Interleaving with conduit
Let's demonstrate the interleaving example described above. To simplify the code, we'll use the conduit package for the actual chunking implementation. Notice when you run the program that there are never more than two file handles open at the same time.
import Control.Monad.IO.Class (liftIO)
import Data.Conduit (addCleanup, runResourceT, ($$), (=$))
import Data.Conduit.Binary (isolate, sinkFile, sourceFile)
import Data.Conduit.List (peek)
import Data.Conduit.Zlib (gzip)
import System.Directory (createDirectoryIfMissing)
-- show
-- All of the files we'll read from
infiles = map (\i -> "input/" ++ show i ++ ".bin") [1..10]
-- Generate a filename to write to
outfile i = "output/" ++ show i ++ ".gz"
-- Monad instance of Source allows us to simply mapM_ to create a single Source
-- for reading all of the files sequentially.
source = mapM_ sourceFileTrace infiles
-- The Sink is a bit more complicated: we keep reading 30kb chunks of data into
-- new files.

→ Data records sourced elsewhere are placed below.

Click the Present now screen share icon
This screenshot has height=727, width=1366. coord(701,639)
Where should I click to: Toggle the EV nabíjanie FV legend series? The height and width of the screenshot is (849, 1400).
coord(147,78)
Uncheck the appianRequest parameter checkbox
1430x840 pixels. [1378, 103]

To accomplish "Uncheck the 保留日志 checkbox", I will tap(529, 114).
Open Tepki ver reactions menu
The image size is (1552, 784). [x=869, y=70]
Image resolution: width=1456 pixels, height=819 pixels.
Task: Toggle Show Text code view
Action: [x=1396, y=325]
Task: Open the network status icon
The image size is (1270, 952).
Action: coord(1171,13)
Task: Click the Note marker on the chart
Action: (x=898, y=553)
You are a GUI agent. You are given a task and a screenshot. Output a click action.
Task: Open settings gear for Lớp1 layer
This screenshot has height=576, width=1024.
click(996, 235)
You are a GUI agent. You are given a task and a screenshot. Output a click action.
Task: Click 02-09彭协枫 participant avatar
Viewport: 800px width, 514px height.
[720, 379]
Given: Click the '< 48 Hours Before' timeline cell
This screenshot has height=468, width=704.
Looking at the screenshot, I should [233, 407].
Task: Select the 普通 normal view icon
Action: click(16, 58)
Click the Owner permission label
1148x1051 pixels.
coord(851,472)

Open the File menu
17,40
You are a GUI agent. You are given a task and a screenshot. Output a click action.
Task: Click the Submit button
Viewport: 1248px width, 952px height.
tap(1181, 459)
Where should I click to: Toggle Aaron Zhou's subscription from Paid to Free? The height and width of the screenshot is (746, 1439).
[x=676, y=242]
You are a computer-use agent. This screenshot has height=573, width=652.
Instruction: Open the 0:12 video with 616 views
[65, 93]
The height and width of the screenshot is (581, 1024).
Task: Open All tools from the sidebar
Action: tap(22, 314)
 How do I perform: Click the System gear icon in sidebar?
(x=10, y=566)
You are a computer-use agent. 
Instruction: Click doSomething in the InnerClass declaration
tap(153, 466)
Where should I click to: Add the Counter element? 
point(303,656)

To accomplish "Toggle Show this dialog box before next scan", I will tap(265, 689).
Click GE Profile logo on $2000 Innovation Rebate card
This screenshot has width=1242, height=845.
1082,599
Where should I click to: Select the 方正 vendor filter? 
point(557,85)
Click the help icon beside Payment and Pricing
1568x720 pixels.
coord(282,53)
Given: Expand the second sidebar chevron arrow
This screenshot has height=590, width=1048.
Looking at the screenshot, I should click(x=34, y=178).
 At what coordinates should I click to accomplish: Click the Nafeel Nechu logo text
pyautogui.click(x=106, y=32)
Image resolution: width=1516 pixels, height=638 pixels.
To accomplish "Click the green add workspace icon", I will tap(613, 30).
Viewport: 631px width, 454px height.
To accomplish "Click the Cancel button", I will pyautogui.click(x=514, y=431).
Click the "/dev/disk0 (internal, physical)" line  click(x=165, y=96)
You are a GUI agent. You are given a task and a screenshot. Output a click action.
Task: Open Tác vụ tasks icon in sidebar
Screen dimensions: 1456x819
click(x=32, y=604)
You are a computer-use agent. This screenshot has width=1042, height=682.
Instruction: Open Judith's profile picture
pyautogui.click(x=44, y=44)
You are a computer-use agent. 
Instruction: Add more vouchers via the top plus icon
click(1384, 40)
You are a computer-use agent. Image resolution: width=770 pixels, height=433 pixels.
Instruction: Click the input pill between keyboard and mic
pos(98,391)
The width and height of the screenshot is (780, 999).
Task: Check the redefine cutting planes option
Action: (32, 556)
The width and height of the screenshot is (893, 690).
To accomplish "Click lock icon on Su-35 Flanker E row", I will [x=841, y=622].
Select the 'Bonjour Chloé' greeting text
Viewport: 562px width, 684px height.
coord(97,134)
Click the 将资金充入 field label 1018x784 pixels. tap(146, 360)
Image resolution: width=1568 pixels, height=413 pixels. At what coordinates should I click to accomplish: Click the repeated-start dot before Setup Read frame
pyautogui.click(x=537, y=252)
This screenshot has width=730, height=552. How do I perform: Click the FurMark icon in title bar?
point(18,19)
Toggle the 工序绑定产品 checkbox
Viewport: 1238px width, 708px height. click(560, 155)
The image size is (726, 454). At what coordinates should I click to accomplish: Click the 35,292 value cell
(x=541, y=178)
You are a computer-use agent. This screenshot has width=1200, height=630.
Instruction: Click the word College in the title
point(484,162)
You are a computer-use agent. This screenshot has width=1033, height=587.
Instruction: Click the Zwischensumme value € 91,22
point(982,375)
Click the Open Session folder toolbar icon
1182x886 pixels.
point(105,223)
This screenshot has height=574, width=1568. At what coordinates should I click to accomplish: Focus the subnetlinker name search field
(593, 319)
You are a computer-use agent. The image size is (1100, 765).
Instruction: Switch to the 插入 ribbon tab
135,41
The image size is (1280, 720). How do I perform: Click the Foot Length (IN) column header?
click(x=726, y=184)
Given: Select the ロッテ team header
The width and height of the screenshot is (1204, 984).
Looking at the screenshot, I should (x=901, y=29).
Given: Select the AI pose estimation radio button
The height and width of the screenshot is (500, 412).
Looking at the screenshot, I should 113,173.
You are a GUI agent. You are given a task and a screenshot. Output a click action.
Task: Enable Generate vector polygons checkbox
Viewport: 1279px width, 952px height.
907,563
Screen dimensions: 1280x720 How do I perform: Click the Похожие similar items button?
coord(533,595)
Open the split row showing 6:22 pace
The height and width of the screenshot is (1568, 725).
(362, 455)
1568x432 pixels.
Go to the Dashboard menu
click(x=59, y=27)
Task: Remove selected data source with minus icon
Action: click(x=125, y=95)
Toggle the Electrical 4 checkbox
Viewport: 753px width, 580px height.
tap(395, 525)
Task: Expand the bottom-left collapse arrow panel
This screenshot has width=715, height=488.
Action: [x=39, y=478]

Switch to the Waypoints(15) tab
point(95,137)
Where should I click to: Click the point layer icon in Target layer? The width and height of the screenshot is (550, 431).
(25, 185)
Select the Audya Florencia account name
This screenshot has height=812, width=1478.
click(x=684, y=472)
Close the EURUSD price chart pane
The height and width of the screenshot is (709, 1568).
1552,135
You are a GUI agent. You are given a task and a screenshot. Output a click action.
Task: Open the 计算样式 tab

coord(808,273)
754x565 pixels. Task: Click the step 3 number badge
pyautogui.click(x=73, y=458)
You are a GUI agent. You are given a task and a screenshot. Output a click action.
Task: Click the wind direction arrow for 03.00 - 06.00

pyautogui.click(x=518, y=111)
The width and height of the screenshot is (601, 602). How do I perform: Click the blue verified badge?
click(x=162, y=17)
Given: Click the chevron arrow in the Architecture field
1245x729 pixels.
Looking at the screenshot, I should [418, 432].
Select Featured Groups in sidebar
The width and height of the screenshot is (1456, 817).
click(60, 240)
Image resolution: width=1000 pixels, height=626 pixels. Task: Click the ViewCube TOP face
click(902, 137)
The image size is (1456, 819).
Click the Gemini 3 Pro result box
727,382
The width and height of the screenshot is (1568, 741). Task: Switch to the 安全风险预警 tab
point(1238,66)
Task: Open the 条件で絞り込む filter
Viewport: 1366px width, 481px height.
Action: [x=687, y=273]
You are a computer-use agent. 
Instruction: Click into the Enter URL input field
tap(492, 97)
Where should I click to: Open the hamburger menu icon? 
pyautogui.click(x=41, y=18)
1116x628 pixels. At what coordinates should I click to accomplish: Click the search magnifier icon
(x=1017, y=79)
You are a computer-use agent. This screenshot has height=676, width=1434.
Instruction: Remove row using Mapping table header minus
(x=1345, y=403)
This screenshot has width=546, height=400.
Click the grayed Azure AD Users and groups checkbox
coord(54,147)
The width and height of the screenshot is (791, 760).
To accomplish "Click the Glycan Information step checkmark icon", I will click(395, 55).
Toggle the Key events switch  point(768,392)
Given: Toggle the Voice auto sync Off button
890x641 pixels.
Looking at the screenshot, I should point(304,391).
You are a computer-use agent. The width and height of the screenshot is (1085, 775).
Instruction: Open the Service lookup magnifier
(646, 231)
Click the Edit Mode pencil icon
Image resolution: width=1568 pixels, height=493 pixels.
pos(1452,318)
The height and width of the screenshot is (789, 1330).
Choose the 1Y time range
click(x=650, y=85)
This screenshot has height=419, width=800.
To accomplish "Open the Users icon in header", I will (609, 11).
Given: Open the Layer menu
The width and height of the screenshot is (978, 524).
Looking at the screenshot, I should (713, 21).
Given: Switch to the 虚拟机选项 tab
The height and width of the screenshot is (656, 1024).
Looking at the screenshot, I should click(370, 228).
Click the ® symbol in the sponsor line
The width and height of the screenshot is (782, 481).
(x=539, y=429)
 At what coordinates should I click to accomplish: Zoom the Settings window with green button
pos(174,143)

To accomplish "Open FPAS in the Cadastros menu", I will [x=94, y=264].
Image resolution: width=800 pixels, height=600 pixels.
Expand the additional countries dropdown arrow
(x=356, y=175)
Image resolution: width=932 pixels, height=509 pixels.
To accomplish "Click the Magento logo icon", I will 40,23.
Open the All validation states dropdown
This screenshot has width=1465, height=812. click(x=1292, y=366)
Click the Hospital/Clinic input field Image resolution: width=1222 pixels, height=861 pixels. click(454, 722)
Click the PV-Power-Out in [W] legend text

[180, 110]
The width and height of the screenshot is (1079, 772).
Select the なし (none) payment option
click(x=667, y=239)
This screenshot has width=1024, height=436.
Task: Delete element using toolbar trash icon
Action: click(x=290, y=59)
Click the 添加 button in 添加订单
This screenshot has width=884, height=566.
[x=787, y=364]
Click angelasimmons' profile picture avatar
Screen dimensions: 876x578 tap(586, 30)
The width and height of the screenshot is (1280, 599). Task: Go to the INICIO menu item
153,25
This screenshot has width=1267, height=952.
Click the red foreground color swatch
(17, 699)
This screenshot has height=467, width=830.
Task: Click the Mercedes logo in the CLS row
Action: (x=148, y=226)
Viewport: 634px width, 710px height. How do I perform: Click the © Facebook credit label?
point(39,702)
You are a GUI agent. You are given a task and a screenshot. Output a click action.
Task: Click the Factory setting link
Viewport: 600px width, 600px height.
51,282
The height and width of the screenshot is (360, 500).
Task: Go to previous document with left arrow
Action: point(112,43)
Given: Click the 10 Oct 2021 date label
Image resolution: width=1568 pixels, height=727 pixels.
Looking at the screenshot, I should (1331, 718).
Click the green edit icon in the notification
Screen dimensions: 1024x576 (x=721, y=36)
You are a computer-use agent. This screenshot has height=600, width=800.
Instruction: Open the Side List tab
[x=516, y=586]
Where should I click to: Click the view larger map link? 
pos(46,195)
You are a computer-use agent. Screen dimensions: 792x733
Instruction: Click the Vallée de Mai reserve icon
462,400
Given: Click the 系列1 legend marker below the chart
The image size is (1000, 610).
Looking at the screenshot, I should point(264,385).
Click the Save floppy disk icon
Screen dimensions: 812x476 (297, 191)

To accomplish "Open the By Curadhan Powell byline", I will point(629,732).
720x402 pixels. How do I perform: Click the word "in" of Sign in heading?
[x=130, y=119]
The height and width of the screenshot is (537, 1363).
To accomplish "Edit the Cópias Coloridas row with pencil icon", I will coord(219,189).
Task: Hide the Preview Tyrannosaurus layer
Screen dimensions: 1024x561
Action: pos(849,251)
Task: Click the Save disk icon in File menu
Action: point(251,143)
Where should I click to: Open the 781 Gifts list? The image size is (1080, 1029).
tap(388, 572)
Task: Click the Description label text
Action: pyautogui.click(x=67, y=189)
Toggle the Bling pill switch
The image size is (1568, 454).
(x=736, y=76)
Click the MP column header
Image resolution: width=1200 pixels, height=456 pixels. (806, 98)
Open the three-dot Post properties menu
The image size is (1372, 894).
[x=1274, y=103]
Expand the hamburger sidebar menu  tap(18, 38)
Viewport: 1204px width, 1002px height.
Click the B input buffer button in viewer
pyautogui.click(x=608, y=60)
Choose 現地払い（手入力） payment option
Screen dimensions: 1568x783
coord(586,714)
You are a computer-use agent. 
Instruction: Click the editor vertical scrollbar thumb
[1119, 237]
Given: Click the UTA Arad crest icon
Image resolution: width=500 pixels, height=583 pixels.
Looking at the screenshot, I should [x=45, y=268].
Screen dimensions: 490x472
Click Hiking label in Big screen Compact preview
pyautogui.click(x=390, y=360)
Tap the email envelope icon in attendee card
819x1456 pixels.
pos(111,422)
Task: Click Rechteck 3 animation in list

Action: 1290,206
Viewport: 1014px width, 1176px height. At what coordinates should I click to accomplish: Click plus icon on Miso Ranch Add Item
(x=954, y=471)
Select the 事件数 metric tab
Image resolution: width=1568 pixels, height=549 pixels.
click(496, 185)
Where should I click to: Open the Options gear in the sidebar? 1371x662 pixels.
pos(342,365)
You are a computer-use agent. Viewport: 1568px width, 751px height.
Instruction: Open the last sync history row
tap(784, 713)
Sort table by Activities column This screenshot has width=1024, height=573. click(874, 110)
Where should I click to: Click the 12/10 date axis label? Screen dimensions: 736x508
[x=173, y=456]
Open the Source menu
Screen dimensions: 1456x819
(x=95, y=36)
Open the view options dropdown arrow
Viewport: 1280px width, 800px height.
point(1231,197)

We then use peek to check if there is any data left in the
-- stream. If there is, we continue the process.
sink =
loop 1
where
loop i = do
isolate (30 * 1024) =$ sinkFileTrace (outfile i)
mx <- peek
case mx of
Nothing -> return ()
Just _ -> loop (i + 1)
-- Putting it all together is trivial. ResourceT guarantees we have exception
-- safety.
transform = runResourceT $ source $$ gzip =$ sink
-- /show
-- Just some setup for running our test.
main = do
createDirectoryIfMissing True "input"
createDirectoryIfMissing True "output"
mapM_ fillRandom infiles
transform
fillRandom fp = runResourceT
$ sourceFile "/dev/urandom"
$$ isolate (50 * 1024)
=$ sinkFile fp
-- Modified sourceFile and sinkFile that print when they are opening and
-- closing file handles, to demonstrate interleaved allocation.
sourceFileTrace fp = do
liftIO $ putStrLn $ "Opening: " ++ fp
addCleanup (const $ liftIO $ putStrLn $ "Closing: " ++ fp) (sourceFile fp)
sinkFileTrace fp = do
liftIO $ putStrLn $ "Opening: " ++ fp
addCleanup (const $ liftIO $ putStrLn $ "Closing: " ++ fp) (sinkFile fp)
resourcet is not conduit
resourcet was originally created in the process of writing the conduit package. As a result, many people have the impression that these two concepts are intrinsically linked. In fact, this is not true: each can be used separately from the other. The canonical demonstration of resourcet combined with conduit is the file copy function:
import Data.Conduit
import Data.Conduit.Binary
fileCopy src dst = runResourceT $ sourceFile src $$ sinkFile dst
main = do
writeFile "input.txt" "Hello"
fileCopy "input.txt" "output.txt"
readFile "output.txt" >>= putStrLn
However, since this function does not actually use any of ResourceT's added functionality, it can easily be implemented with the bracket pattern instead:
import Data.Conduit
import Data.Conduit.Binary
import System.IO
fileCopy src dst = withFile src ReadMode $ \srcH ->
withFile dst WriteMode $ \dstH ->
sourceHandle srcH $$ sinkHandle dstH
main = do
writeFile "input.txt" "Hello"
fileCopy "input.txt" "output.txt"
readFile "output.txt" >>= putStrLn
Likewise, resourcet can be freely used for more flexible resource management without touching conduit. In other words, these two libraries are completely orthogonal and, while they complement each other nicely, can certainly be used separately.
Conclusion
ResourceT provides you with a flexible means of allocating resources in an exception safe manner. Its main advantage over the simpler bracket pattern is that it allows interleaving of allocations, allowing for more complicated programs to be created efficiently. If your needs are simple, stick with bracket. If you have need of something more complex, resourcet may be your answer.